Flipper, o golfinho de São Vicente

Um #TBT para quem riu e chorou nas décadas de 80 e 90

Se você era jovem nas décadas de 80 e 90 e morava ou frequentava as praias de Santos e São Vicente, esse #TBT vai tocar lá no fundo do seu coraçãozinho. 

Eu estava entre as quase 4 mil pessoas que se aglomeravam para assistir a triste partida de Flipper, o golfinho que viveu 9 anos no Oceanário de São Vicente, rumo a sua liberdade.

Era 17 de janeiro de 1993 e às vésperas de completar 13 anos de idade eu encarava a minha primeira despedida. Mal sabia que a história ficaria ainda mais triste nos dias que sucederiam.

* ajudaram no resgate dessas memórias os sites Memórias Santistas e Novo Milênio

Nosso herói, Flipper

Flipper vivia, desde 1984, em um imenso tanque de água salgada, construído em 1967, na Praia do Itararé, próximo à Pedra da Feiticeira. Junto dele, viviam outros golfinhos, focas e leões marinhos, todos capturados e adestrados. Mas Flipper, cujo nome foi inspirado no seriado de TV famoso dos anos 1980, era a grande atração e atraía milhares de pessoas de todo o Brasil e até do exterior.

O golfinho foi retirado das águas de Laguna, em Santa Catarina, então com dois anos de idade, e passou por treinamentos para entreter o público, com piruetas, saltos fora d’água e truques com bolas. Ele virou, de fato, a estrela do Oceanário e o mascote de toda uma geração que, mergulhada na inocência da juventude, mal sabia sobre as acusações de maus tratos das quais o equipamento era alvo.

Em 1991, então, uma ação pública, movida pelo Grupo de Apoio ao Boto, embargou a atração, mas Flipper continuou habitando o tanque. O caso ganhou destaque internacional, até que em 1992, a organização World Society for the Protection of Animals (WSPA) exigiu da Justiça brasileira a soltura do nosso amigo bicudo.

Um dos membros da WSPA, Ric O´Barry, era ex-treinador de golfinhos e tinha sido o responsável por treinar todos os animais que participaram do seriado Flipper, na tevê norte-americana. Ele ficou encarregado de acompanhar a adaptação de Flipper por um mês no Oceanário, até que fosse preparada a área em Laguna para ele ganhar a liberdade.

Então, no triste janeiro de 1993, lá estávamos nós, salgando de lágrimas ainda mais o tanque que abrigava o nosso herói, bem ali, no quintal de casa.
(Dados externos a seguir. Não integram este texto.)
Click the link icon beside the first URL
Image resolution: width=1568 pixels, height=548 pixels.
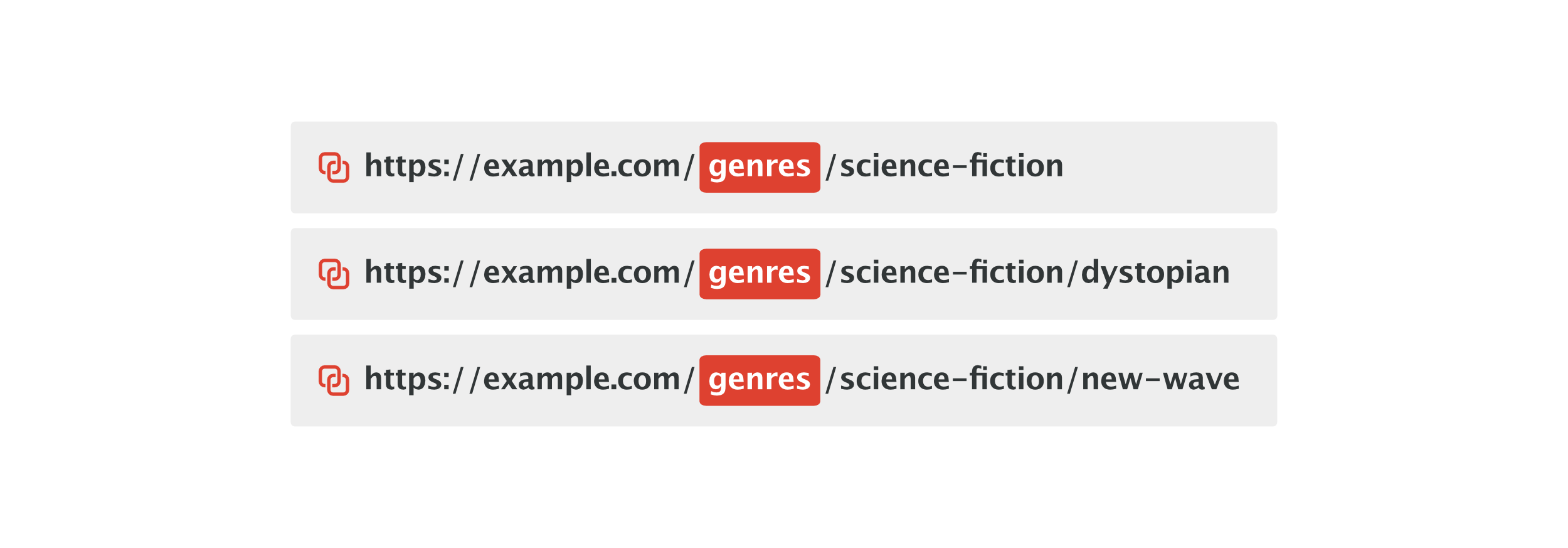pos(334,168)
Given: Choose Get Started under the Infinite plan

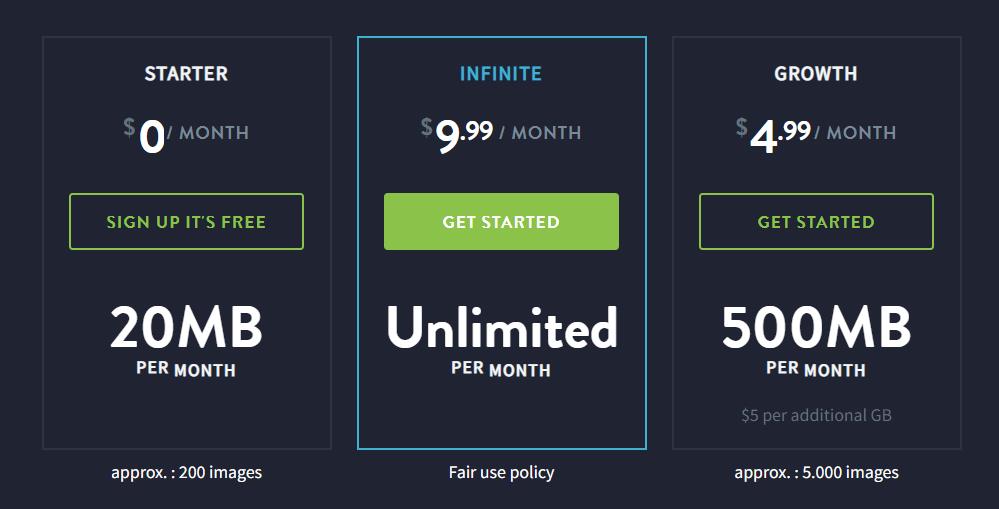Looking at the screenshot, I should [501, 222].
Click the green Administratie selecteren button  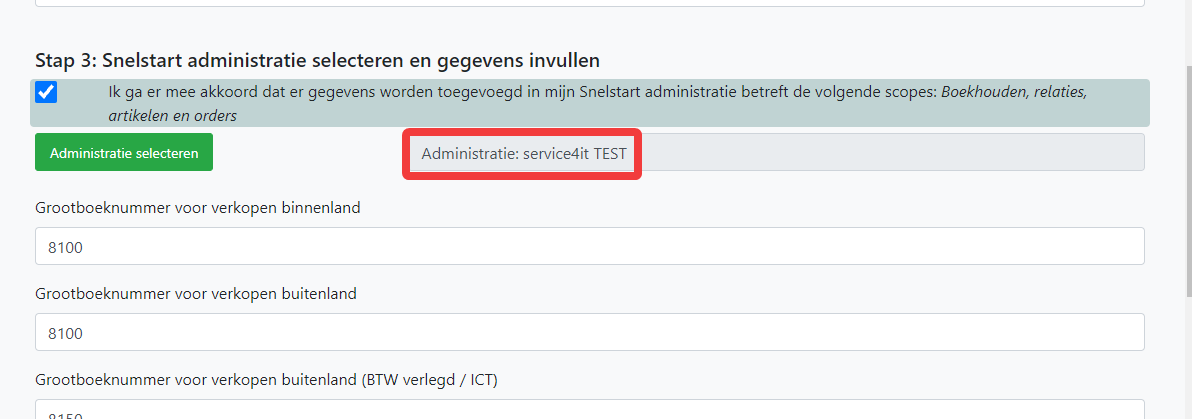click(x=124, y=153)
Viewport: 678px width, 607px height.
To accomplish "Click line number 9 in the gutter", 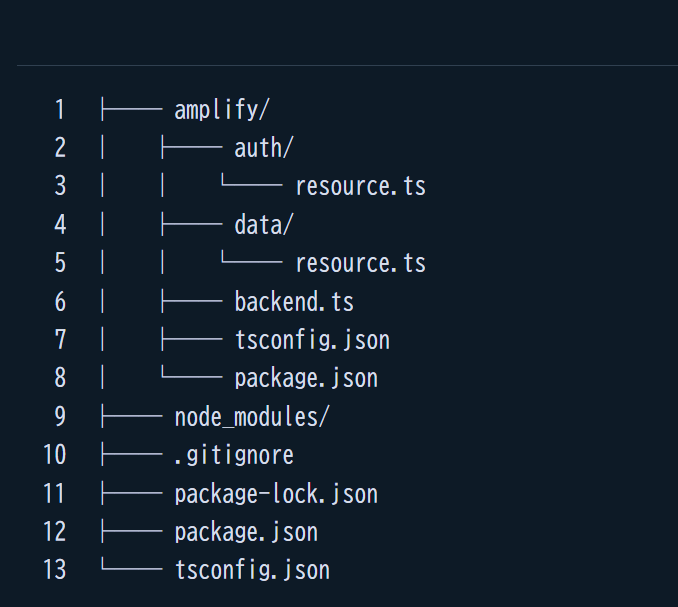I will click(x=60, y=417).
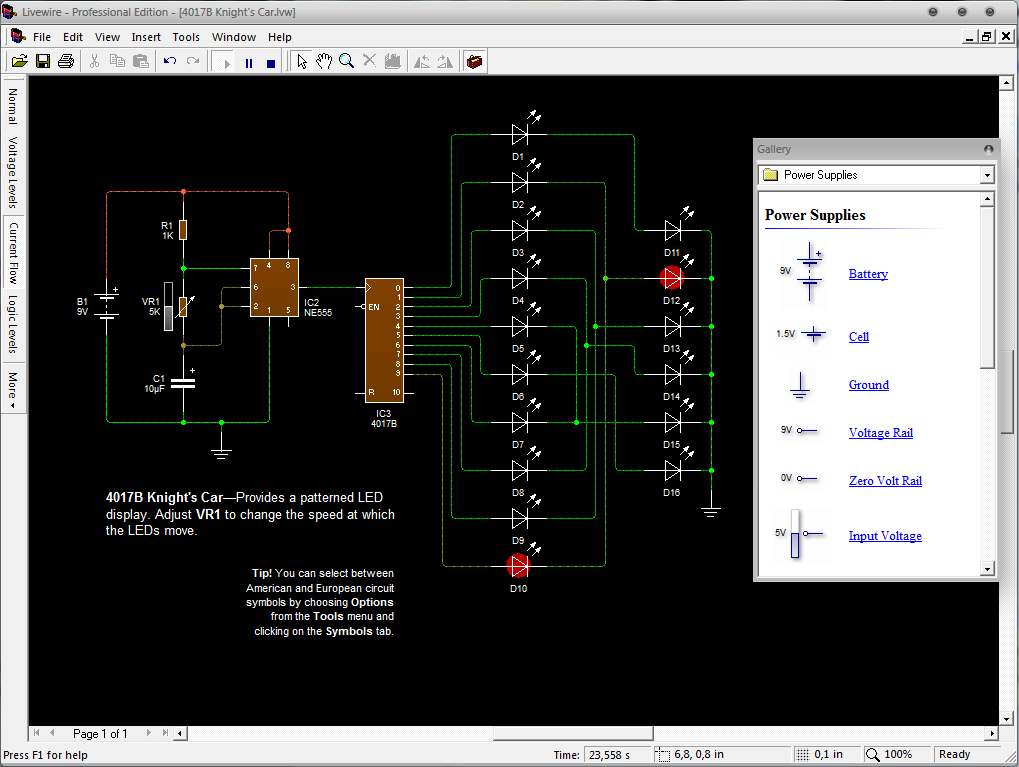This screenshot has height=767, width=1019.
Task: Open the Tools menu
Action: coord(186,36)
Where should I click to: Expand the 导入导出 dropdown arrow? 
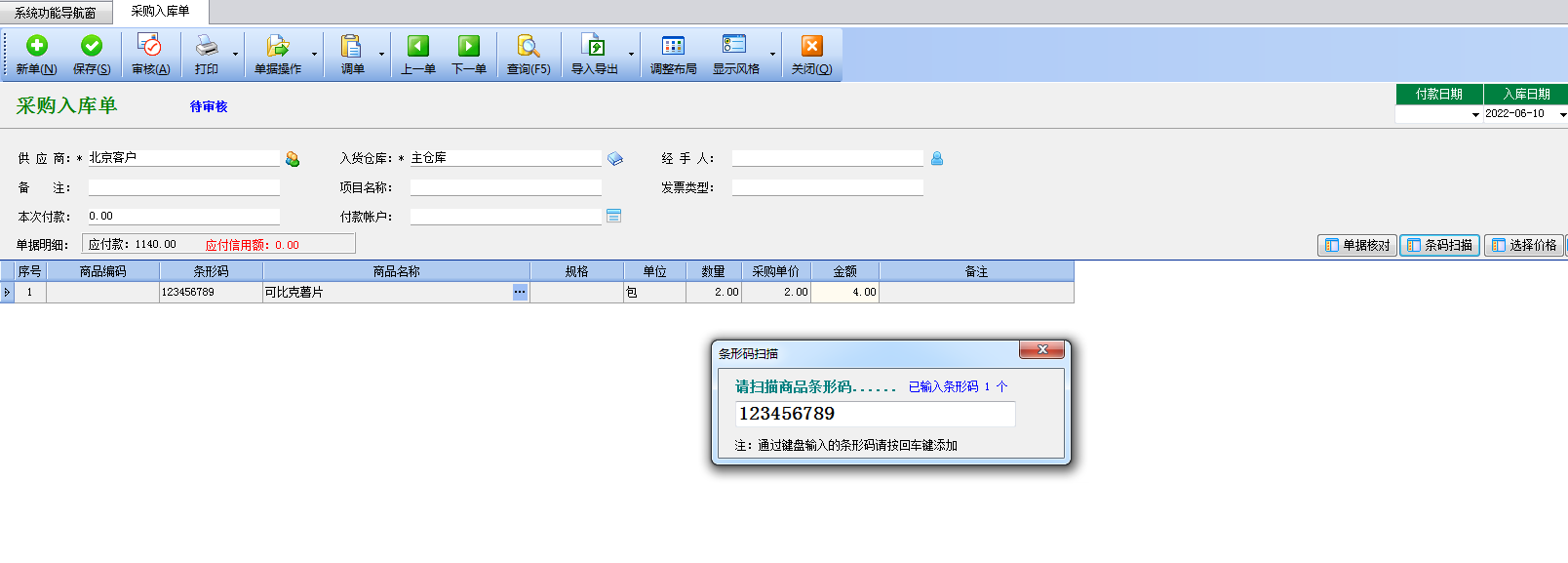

Foi uma operação confusa, que levou mais de duas horas. Flipper dormia, sedado, e nem se deu conta de que encararia uma viagem de helicóptero até as suas águas-natal.

Quando o helicóptero subiu naquela tarde cinza, um misto de tristeza e alegria, despedida e conforto tomou todos nós, preocupados com os boatos de que as chances de o golfinho se readaptar no mar eram pequenas.

Nosso amigo ficou 3 meses em adaptação, em uma área cercada no mar de Laguna, até que em março de 1993 foi solto durante um mega espetáculo televisionado por tevês do mundo todo. Nadou durante um tempo ao lado do treinador e, finalmente, ganhou o mar.

Mas, como era previsto, Flipper não se saiu bem na nova vida e teve dificuldades para se readaptar, foi rejeitado pelos outros golfinhos e começou a migrar de volta para as águas do litoral de São Paulo sozinho. Ele estava o tempo todo sendo monitorado pela equipe da WSPA e finalmente surgiu no mar de Praia Grande, todo machucado, com cicatrizes provavelmente provocadas por ataques de outros membros da espécie.

Nosso amigão foi visto pela última vez em 1995 e, desde então, no Brasil, passou a ser proibido atrações usando golfinhos. Que bom!